On a clock, the minute hand points to the 6 and the hour hand is just past the 3. What time is it?
A3:06 — the minute hand is on 6, so it's 6 minutes past
B3:30 — the minute hand on 6 means 30 minutes past
C6:15 — the minute hand is on 6 and the hour hand is near 3
D3:16 — count 6 marks starting from 10
Each number on the clock represents 5 minutes. The 6 = 5 × 6 = 30 minutes. The hour hand just past the 3 means it's in the 3 o'clock hour. So the time is 3:30. The most common error (option A) reads the number the minute hand points to as literal minutes — forgetting that each number represents a 5-minute interval.
Question 2 Multiple Choice
The minute hand points to the 9 and the hour hand is between 4 and 5, closer to the 5. What time is it?
A9:45 — the minute hand says 9 and the hour hand is near 5
B4:45 — skip count to 9: 5, 10, 15, 20, 25, 30, 35, 40, 45; the hour hand last passed 4
C5:09 — the hour is nearly 5 and the minute is 9
D4:09 — the hour is 4 and the minute is 9
Skip count by 5s to where the minute hand points: 5, 10, 15, 20, 25, 30, 35, 40, 45 — the minute hand on 9 means 45 minutes. The hour hand between 4 and 5 means it last passed 4. So the time is 4:45. Options A and C misread the hour hand; options C and D read the minute hand as a literal number rather than skip counting.
Question 3 True / False
When the minute hand points to 3, it means 3 minutes have passed since the last hour.
TTrue
FFalse
Answer: False
The minute hand on 3 means 15 minutes have passed, not 3. Each number on the clock represents 5 minutes — skip count to 3: 5, 10, 15. The number is a label; the minutes are found by multiplying the number by 5 (or skip counting to it). Reading the number as literal minutes is the most common error when learning to tell time.
Question 4 True / False
The hour hand shows the most recent whole hour it has passed, not the next hour it is approaching.
TTrue
FFalse
Answer: True
The hour hand moves slowly and continuously. At 4:45, the hour hand is close to the 5 — but the time is still in the 4 o'clock hour because it hasn't reached 5 yet. The rule is: the hour is determined by the last whole number the hour hand passed. Students who read the nearer number get the hour wrong for times like 4:45 or 11:50.
Question 5 Short Answer
Why do you skip count by 5s when reading the minute hand, instead of just reading the number it points to?
Think about your answer, then reveal below.

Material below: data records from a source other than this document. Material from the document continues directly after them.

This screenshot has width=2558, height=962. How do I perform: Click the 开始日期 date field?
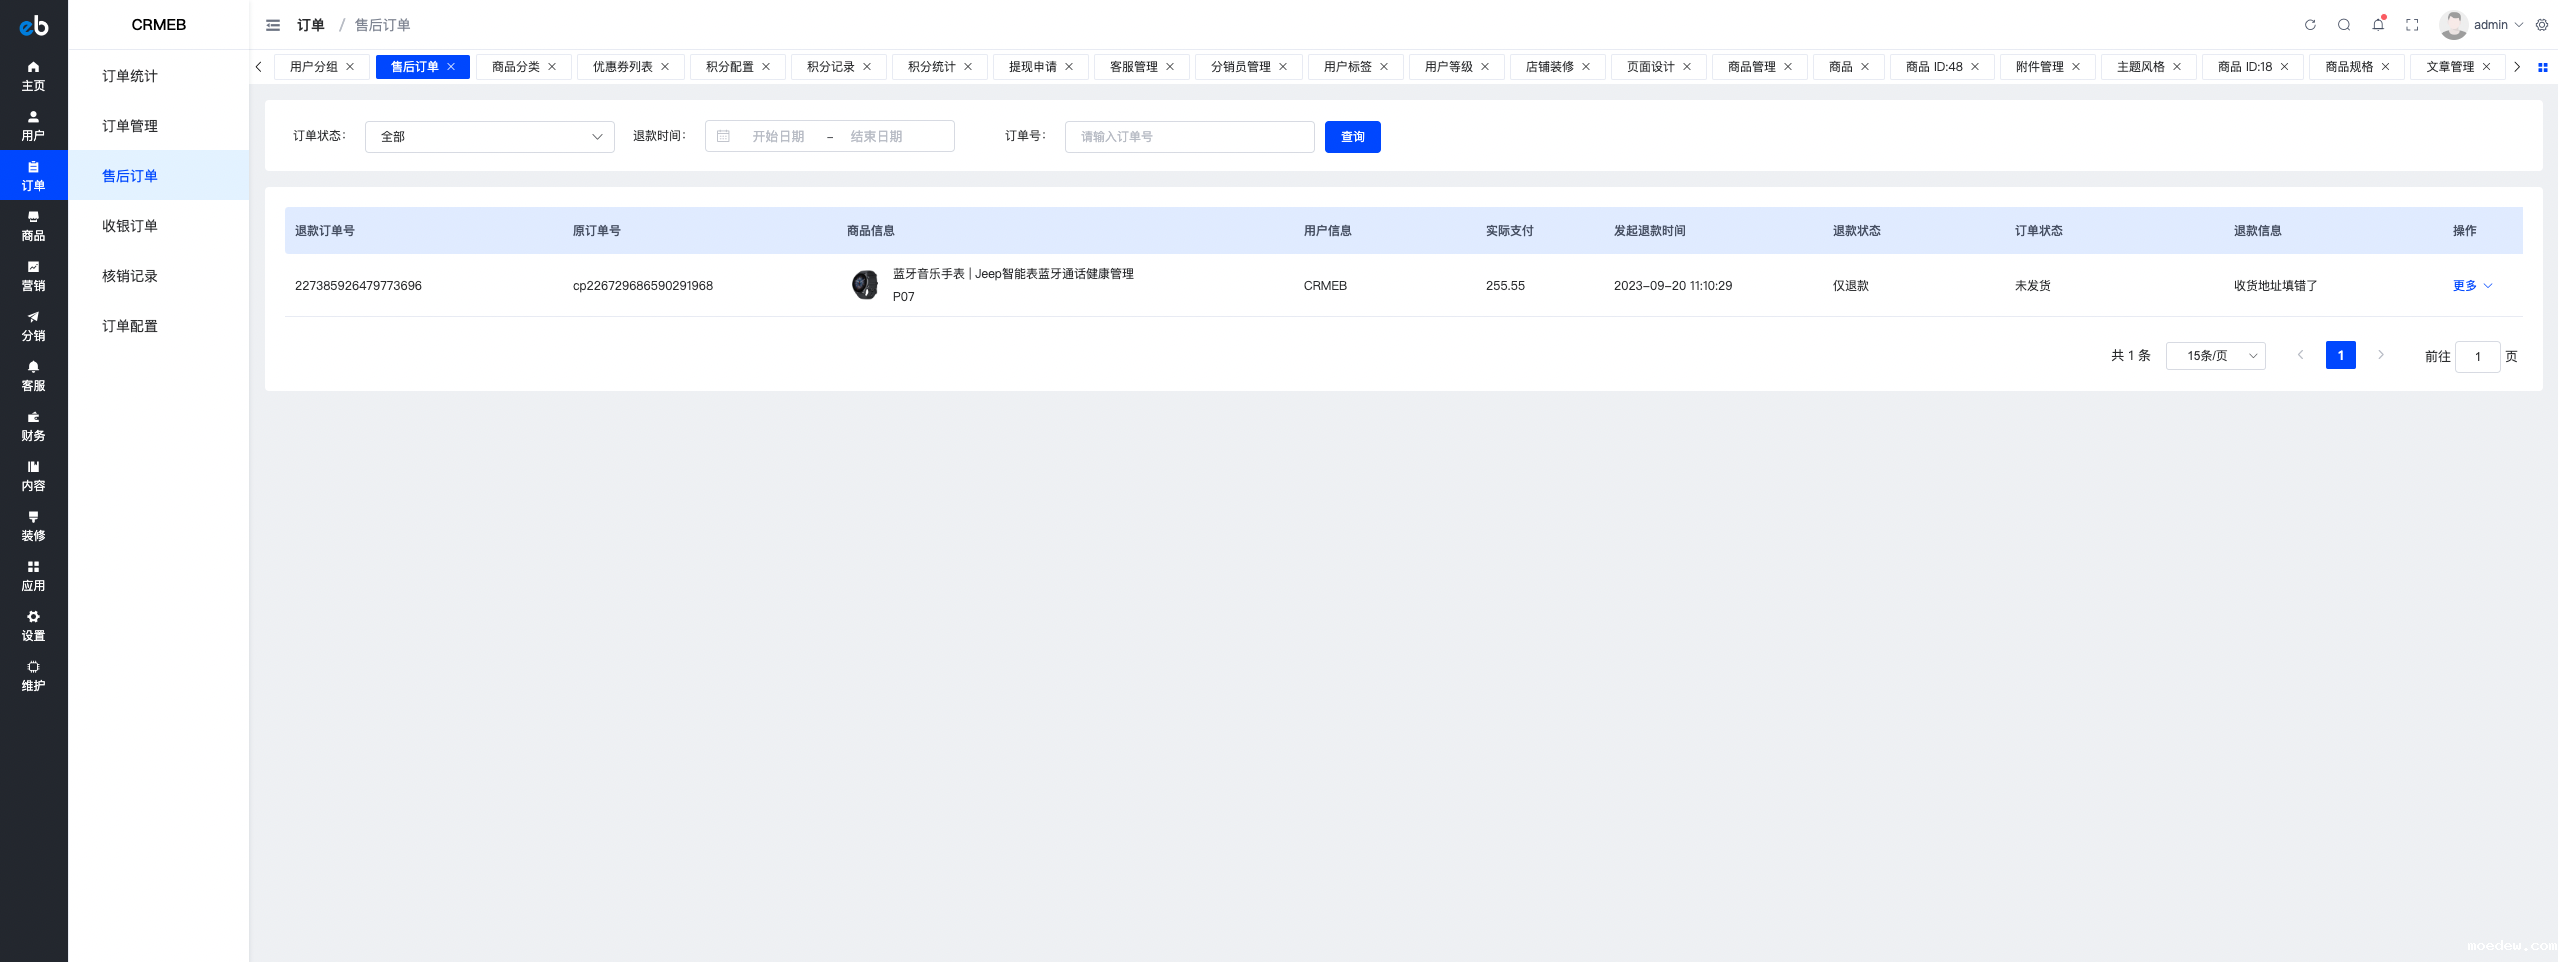[x=778, y=137]
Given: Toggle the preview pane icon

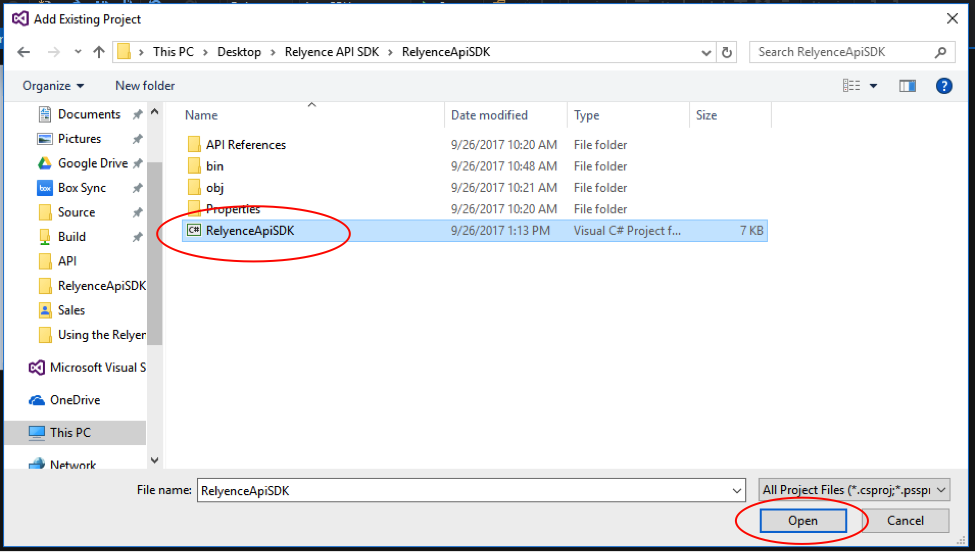Looking at the screenshot, I should [907, 86].
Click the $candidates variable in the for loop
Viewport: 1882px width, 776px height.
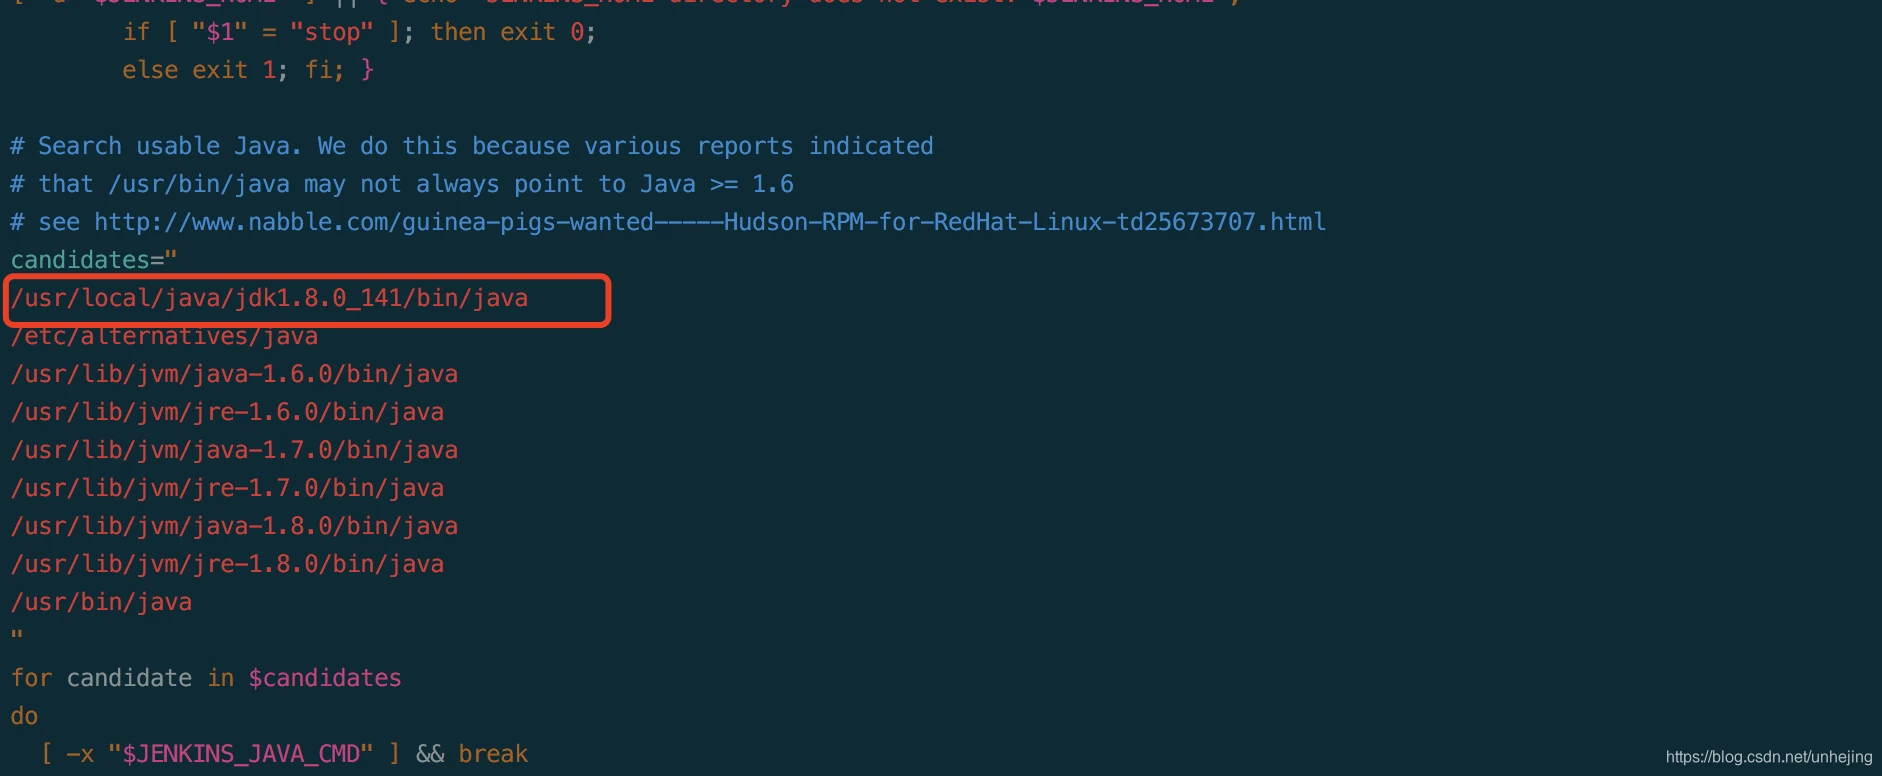[325, 678]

Model answer: The clock only shows 12 numbers, but a full hour has 60 minutes. Each number represents a 5-minute interval — so the minute hand travels through 5 minutes between each numbered mark. When the minute hand points to 4, it has traveled 4 × 5 = 20 minutes past the hour. You skip count by 5s to convert the clock-face number into the actual minutes.
Students who don't understand why skip counting applies read clock numbers as literal minutes and consistently get the wrong answer. Understanding that each number = 5 minutes connects the skill to the structure of the clock and makes the reading strategy make sense rather than feel arbitrary.